Becoming a parent comes with a great deal of responsibilities. Most people are only concerned with plans for their child’s day to day wellbeing not realizing how vital it is to plan your estate as it goes a long way in securing your child’s future. Your estate plan might just be what will save your child if something should happen to you and your spouse. As a new parent who wants to plan your estate, there are certain steps you have to take to ensure proper planning of your estate.
Writing your will and naming a guardian for your child
A will is a legal document, it will enable you plan how your estate will be distributed among your heirs. It helps you plan ahead of your death, to make sure that your estate is properly managed. Also, you name your executor in your will. As a new parent, including a will in your estate plan will help you make provisions for your child in case something happens to you and your spouse.
First of all, your will have the details of what you want to give to your child when you die and how you want your child to go about the usage of this assets.
Also in the case of incapacitation, probably due to an accident or something of sort, it is your will that will make known whom you have chosen to look after your child if he or she is still a minor. If you die without naming a guardian for your child, the court will have to decide who will take over the care of your child and this might not be what you want.
Updating your beneficiaries
An estate plan which involves a child as an heir is definitely different from that which does not involve a child as an heir. Probably before you became a parent you had your estate planned out. Becoming a parent is a big reason for you to update your estate plan so as to make provisions for your new child in your estate.
It might be that your spouse was the sole heir to your estate or probably your spouse, parents, siblings or close relatives before the birth of your baby. This is something you want to change to avoid leaving your child out of your inheritance.

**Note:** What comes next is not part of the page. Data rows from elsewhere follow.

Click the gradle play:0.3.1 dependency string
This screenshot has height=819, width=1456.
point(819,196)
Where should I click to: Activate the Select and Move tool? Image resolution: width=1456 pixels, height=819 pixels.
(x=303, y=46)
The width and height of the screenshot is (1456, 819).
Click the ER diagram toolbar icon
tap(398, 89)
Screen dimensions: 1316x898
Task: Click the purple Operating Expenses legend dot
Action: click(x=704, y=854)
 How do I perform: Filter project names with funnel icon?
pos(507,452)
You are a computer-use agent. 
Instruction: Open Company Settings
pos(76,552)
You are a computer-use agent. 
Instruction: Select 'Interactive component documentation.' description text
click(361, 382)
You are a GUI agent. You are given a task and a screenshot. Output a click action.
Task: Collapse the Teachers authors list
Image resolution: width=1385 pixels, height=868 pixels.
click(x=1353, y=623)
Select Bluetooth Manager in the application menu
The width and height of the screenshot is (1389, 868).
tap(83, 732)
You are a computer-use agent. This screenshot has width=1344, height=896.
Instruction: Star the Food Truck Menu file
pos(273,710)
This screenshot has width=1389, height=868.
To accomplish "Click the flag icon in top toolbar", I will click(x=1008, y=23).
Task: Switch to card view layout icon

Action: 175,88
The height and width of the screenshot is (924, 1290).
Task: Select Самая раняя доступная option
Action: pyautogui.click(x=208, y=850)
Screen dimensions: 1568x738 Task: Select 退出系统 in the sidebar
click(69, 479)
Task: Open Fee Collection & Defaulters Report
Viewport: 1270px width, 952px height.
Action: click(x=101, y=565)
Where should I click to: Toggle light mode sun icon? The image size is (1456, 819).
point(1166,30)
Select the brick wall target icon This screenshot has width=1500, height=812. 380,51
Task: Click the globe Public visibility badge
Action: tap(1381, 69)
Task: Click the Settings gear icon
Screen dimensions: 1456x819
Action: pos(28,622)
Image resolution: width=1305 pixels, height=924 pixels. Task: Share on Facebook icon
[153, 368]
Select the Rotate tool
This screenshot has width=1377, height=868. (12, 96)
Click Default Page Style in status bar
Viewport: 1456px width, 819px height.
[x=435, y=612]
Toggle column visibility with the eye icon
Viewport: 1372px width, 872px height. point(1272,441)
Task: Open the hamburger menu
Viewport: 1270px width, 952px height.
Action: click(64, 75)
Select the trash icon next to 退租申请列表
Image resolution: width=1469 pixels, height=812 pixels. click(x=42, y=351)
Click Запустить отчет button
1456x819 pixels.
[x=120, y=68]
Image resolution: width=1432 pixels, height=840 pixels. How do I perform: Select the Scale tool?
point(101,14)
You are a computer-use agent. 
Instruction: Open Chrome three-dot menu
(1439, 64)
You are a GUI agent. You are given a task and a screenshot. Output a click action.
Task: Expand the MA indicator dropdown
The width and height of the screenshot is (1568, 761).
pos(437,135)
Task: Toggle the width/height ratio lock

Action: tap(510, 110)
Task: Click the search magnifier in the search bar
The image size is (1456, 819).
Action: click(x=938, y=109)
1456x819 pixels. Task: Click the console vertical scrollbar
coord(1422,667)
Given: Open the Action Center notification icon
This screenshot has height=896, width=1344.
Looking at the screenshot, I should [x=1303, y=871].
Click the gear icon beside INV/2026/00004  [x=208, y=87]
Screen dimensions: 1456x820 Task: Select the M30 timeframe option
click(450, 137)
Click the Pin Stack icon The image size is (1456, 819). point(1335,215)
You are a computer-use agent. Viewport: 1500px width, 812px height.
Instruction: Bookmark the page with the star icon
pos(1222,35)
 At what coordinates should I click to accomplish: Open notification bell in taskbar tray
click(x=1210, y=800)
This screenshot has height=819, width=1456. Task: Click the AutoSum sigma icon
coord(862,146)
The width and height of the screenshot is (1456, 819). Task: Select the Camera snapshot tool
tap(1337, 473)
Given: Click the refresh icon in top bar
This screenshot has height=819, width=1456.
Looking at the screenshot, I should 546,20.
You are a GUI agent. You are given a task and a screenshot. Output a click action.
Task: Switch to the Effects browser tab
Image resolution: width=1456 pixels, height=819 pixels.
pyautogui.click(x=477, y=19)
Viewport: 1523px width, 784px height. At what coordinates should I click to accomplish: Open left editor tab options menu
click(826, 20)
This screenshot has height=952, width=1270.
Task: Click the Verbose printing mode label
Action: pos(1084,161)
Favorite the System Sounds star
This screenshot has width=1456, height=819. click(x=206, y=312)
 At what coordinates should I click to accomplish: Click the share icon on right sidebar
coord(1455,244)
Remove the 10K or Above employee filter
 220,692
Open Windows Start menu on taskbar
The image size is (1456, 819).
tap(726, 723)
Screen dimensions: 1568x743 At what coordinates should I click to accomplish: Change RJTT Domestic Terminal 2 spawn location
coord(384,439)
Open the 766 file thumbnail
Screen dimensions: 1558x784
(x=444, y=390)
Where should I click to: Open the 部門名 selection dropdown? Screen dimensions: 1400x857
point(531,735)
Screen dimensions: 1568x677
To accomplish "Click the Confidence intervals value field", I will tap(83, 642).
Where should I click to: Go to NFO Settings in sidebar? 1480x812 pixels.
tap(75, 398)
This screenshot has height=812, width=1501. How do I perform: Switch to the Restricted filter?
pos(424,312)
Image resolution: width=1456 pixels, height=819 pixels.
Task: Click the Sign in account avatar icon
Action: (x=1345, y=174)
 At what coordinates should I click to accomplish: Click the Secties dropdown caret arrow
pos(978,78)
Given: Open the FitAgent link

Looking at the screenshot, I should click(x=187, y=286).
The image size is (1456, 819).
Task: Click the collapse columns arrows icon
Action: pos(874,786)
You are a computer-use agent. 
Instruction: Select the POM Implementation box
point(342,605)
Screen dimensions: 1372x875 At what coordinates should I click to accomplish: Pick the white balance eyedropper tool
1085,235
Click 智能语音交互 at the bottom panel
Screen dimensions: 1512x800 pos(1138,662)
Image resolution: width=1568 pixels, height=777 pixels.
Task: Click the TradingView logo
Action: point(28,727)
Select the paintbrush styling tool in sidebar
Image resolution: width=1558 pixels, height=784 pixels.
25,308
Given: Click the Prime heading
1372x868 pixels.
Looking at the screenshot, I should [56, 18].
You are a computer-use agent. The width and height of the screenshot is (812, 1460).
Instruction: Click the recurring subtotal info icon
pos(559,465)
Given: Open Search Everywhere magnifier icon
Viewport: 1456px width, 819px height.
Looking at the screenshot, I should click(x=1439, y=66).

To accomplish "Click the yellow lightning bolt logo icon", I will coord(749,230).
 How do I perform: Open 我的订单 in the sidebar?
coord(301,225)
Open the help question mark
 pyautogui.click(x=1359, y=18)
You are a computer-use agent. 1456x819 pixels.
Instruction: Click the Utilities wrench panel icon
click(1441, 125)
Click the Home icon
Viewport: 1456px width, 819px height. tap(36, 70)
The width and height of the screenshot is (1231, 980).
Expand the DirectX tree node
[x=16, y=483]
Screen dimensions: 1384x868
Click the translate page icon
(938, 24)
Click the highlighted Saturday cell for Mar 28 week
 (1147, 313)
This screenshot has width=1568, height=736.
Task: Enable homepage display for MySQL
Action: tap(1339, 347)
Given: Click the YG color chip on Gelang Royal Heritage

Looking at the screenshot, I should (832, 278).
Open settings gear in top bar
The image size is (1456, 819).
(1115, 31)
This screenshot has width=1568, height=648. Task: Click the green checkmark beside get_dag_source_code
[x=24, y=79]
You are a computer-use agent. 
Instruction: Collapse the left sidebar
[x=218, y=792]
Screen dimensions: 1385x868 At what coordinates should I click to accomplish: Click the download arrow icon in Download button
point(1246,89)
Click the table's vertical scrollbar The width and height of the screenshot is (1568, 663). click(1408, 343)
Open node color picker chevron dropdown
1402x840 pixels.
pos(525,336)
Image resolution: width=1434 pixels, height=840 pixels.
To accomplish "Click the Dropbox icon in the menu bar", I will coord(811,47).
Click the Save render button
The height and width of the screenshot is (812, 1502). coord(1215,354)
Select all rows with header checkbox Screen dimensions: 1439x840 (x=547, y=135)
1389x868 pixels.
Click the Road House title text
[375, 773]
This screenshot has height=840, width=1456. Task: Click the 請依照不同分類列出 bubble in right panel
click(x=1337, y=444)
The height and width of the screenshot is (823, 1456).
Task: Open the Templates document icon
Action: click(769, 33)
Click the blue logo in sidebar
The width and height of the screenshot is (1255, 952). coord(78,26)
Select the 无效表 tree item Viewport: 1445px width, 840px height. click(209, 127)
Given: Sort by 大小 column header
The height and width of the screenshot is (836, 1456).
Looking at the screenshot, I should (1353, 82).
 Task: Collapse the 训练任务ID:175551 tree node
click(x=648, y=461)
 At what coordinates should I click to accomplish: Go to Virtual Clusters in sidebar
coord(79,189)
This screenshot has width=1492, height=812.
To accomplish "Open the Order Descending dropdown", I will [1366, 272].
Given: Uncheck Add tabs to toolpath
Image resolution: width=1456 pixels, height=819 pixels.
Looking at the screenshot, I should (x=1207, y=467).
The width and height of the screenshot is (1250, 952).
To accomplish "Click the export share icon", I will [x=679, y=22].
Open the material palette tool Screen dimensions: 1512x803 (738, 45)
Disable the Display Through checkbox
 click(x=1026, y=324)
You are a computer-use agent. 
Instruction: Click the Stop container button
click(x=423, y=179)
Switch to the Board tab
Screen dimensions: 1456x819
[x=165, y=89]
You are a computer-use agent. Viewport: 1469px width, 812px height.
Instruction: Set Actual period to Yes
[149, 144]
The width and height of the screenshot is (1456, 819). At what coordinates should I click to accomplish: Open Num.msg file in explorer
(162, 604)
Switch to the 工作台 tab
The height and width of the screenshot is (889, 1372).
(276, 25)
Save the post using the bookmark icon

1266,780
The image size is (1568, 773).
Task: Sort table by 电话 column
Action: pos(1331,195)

So speak with an attorney today on how you can update your estate to include your child.
Buy a life insurance
Life insurance is a way of providing financial security for your child. It is a very useful tool of making cash available for your child or children. If anything should happen to you the life insurance will support the surviving spouse in bringing up the child. This will be very useful as the cost of raising a child is very high. But if something happen to you and your spouse then the life insurance will be able to cover for your child’s financial needs till they grow up and become independent fending for their selves.
Set up a trust
If anything should happen to you or your spouse or both of you before your child becomes 18 years old, your child won’t be able to claim possession of your assets immediately. The court will have to appoint someone who will be in charge till your child turns 18 years of age.
A trust is a fiducial relationship between two parties for the benefit of a third party. The first party gives legal right of ownership of his assets to the second party who is referred to as the trustee for the benefit of the third party who is the main beneficiary of the trust. With a trust;
- Your assets will be directly transferred to your child (if you name him or her as your beneficiary) at the time you specified.
- You can specify how your child should manage your assets.
- Your assets won’t have to go through the process of probate before getting to your child. With this you help your beneficiary save time and money involved in the process of probate.
- Depending on the type of trust, you will also shield your beneficiary from taxation.